Dan Stevens, star of The Guest and Downton Abbey, with me at the world premiere of The Guest.

 

  • Laggies — Laggies is the kind of movie that is almost certain to find success with “indie” summer audiences. This is the story of Megan (Keira Knightley), a twenty-eight-year-old experiencing a quarter-life crisis, who befriends Annika (Chloe Grace Moretz), a sixteen-year-old high school rebel. The movie is cute, funny, and sweet, but never really challenges the audience in any way. I would’ve preferred if it had been a bit edgier, but it was enjoyable as is, and I’m sure it will delight mass audiences upon its theatrical release.
  • God’s Pocket — God’s Pocket, John Slattery’s feature film directorial debut, is the story of several seedy characters in the late 1970s in New York. Despite its star-studded cast (which includes Philip Seymour Hoffman, Christina Hendricks, and Richard Jenkins), I didn’t really feel like this one hit the mark. I wasn’t entirely interested in the story, and it felt like the film was trying to cover too many plot lines in 90 minutes. The story was adapted from a novel, so I would like to think the the stories might be more flushed out on the page than they were on screen. Unfortunately, this ranked among my least favorite films I saw.

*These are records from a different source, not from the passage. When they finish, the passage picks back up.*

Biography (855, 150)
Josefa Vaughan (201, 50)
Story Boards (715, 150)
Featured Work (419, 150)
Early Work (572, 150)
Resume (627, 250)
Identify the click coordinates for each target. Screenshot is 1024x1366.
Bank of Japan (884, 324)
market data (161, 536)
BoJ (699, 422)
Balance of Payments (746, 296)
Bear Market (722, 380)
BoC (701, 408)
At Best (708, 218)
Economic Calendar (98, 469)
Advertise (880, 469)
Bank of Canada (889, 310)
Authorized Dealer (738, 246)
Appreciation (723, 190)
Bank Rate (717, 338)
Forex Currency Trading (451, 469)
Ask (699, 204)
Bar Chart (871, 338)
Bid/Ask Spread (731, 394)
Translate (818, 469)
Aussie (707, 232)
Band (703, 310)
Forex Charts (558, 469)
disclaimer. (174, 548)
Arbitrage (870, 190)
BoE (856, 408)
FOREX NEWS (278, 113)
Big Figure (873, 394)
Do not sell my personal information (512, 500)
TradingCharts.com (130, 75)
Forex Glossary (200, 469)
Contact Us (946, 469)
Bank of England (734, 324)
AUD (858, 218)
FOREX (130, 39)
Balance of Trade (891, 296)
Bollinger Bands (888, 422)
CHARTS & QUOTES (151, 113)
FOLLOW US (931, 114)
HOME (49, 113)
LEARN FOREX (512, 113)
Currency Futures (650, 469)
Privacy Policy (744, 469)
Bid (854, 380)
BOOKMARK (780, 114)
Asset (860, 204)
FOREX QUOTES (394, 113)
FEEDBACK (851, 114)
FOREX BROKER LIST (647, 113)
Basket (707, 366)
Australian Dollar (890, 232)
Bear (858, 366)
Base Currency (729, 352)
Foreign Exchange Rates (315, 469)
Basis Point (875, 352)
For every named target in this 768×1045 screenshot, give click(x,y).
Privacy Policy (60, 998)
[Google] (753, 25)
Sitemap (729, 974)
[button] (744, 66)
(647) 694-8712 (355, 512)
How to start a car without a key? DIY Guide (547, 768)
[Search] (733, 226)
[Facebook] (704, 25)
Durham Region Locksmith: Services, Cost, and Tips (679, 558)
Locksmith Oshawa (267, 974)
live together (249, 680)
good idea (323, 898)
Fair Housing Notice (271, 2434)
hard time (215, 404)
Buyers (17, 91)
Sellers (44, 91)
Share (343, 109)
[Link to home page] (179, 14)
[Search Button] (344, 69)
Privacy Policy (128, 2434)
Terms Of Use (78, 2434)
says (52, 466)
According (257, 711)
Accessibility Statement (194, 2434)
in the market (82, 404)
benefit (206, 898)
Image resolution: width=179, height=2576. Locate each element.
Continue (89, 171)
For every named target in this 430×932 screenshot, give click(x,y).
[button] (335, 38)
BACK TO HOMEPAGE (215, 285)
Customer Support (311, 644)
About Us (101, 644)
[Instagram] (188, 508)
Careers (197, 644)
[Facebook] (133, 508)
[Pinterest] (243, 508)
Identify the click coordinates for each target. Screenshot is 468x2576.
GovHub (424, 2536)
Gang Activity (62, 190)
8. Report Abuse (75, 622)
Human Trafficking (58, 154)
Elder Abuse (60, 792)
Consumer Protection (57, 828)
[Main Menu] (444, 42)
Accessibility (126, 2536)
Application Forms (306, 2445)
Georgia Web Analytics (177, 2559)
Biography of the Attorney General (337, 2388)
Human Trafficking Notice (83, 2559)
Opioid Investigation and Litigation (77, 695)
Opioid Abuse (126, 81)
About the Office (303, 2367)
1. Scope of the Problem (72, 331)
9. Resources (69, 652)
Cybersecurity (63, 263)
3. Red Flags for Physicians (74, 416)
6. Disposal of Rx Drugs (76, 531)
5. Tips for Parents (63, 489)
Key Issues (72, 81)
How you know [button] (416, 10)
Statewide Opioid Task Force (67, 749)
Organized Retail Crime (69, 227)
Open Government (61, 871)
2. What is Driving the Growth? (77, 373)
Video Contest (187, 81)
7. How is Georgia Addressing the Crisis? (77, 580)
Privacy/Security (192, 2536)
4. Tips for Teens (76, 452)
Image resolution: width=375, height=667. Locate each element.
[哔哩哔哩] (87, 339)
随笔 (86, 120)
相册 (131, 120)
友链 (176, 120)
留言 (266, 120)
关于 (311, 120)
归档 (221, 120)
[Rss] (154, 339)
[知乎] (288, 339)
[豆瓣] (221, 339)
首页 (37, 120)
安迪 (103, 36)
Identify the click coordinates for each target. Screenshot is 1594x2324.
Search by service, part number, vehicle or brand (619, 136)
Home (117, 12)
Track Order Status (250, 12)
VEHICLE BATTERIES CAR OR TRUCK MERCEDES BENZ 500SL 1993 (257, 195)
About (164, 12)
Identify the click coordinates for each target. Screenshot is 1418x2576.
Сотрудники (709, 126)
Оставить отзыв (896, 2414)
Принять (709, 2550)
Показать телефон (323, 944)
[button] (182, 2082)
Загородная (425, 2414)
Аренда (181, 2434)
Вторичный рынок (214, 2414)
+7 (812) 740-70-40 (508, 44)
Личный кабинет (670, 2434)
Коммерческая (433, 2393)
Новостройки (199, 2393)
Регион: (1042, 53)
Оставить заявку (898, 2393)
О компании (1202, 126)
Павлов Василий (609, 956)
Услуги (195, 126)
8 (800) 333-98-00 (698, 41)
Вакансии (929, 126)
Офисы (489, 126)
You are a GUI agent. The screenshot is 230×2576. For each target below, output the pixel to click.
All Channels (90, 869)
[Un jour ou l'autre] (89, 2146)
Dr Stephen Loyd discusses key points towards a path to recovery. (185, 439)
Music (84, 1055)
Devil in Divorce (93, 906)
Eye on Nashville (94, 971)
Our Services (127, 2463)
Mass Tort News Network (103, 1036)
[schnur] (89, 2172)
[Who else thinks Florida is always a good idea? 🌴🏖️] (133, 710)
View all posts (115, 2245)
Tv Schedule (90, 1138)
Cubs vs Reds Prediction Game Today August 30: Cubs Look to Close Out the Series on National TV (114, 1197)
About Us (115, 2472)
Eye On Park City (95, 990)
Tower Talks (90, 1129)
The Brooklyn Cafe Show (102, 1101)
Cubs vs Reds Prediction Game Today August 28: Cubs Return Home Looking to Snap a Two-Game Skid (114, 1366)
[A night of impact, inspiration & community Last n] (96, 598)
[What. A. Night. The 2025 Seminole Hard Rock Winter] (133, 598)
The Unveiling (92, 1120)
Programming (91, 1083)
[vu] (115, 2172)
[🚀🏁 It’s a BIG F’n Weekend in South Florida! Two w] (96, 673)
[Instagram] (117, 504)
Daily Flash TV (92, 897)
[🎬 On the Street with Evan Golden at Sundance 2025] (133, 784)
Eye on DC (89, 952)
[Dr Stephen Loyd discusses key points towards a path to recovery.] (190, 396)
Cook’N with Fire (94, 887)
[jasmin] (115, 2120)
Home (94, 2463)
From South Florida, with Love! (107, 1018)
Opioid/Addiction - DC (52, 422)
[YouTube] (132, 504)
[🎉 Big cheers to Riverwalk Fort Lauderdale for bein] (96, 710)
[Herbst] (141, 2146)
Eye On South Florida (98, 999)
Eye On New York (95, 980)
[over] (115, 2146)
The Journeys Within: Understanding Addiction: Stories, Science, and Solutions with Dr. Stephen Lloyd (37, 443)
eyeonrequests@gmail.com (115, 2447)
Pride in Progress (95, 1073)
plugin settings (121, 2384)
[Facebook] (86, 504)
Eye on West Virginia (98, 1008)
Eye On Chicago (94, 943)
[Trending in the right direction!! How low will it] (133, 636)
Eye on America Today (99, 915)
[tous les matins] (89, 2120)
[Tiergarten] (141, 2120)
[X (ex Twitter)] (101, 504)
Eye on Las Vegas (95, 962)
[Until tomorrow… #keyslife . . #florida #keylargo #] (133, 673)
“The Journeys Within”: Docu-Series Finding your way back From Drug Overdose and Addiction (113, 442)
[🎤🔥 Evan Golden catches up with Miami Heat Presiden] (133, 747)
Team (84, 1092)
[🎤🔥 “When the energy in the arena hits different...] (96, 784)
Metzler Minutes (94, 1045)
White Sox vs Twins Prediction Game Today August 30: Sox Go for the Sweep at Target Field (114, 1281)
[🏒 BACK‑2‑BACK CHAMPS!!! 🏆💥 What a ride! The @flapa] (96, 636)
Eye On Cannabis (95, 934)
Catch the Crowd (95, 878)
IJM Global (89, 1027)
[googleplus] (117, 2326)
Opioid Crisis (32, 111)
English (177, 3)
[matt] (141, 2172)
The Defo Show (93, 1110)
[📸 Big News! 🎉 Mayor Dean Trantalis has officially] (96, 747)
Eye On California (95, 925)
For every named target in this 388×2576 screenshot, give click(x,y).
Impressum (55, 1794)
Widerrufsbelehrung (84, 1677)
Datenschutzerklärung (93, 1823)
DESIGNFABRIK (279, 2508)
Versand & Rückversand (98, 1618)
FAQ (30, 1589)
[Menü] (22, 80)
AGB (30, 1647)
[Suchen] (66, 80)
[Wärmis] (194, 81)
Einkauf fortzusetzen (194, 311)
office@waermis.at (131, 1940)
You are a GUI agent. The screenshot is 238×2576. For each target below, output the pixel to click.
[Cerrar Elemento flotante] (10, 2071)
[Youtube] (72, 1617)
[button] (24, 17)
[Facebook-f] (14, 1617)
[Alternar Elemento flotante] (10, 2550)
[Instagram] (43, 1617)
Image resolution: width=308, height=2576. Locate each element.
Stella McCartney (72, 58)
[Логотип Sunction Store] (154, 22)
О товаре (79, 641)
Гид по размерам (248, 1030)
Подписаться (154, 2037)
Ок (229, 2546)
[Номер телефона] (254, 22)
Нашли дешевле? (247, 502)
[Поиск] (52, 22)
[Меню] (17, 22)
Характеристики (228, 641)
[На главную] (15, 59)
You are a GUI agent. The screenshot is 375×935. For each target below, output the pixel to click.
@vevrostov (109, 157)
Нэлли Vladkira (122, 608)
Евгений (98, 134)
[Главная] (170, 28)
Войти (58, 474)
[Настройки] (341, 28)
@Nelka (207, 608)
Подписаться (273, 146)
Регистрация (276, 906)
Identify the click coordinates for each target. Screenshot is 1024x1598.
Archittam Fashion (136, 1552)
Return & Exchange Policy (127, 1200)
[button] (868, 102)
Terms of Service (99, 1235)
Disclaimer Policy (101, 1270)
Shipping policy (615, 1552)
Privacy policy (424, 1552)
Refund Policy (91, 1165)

1044384_10201295961457268_289160991_n

 

My friends Kaitlynn and Lendee and me with John Slattery, director of the Sundance film God’s Pocket and star of Mad Men.

  • God Help the Girl — We now move to one of my very favorite films I saw at Sundance, a musical written by Stuart Murdoch of the band Belle and Sebastian. God Help the Girl is 111 minutes of pure, unadulterated joy, enhanced by a talented young cast who exemplify the therapeutic abilities of music. I cannot wait for this film to be released in some capacity where I can see it again and listen to the soundtrack over and over and over. I’m obsessed, which you might be able to tell from the glee on my face in the following picture.

DSC06582

 

Olly Alexander, star of God Help the Girl and the cutest person ever, with me after the world premiere of his film.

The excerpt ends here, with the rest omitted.